Governor Romney’s proposal:

  • Issue an executive order paving the way for Obamacare waivers for all 50 states and work with Congress to accomplish full repeal
  • Seek to repeal Dodd-Frank and replace it with a streamlined regulatory framework
  • Eliminate the regulations promulgated in pursuit of the Obama administration’s costly and ineffective anti-carbon agenda
  • Press Congress to reform our environmental laws and to ensure that they allow for a proper assessment of their costs
  • Order all federal agencies to initiate repeal of any regulations issued by the Obama administration that unduly burden the economy or job creation
  • Impose a regulatory cap that forces agencies to recognize and limit these costs
  • Restore a greater degree of congressional control over the agency rulemaking process

Trade: The U. S. had an overall trade deficit of $558 billion in 2011, but our deficit with China was $295.5 billion, and the combined deficit with Canada and Mexico rose to a combined $185 billion of the total. In fact, we have a trade deficit with 66 countries. Both President Obama and Governor Romney support current trade agreements and propose additional agreements.

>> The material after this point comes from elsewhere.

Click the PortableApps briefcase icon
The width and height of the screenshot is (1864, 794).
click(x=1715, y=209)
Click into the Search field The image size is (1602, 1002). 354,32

President Obama – As a candidate in 2007 and 2008, he said, “there’s no doubt that NAFTA needs to be amended,” in December 2007 at the Des Moines Register debate, and at a June 2008 speech in Flint, MI, he said,” If we continue to let our trade policy be dictated by special interests, then American workers will continue to be undermined, and public support for robust trade will continue to erode.”

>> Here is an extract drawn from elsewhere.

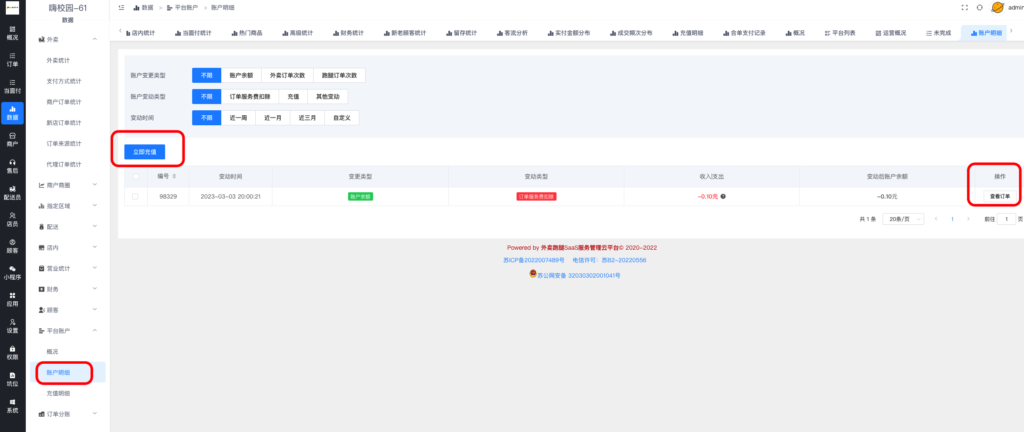Select 近一周 time filter
1024x432 pixels.
coord(238,118)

But as president, he pushed hard for passage of the trade agreements with Korea, Colombia and Panama, which were passed and signed in October 2011, all drafted on the NAFTA template. He has instructed his team at the U.S. Trade Representative’s office to spearhead the proposed Trans-Pacific Partnership, a trade agreement involving nine Pacific region nations, including Vietnam and Brunei, two undemocratic countries with serious and well-documented human and labor rights problems.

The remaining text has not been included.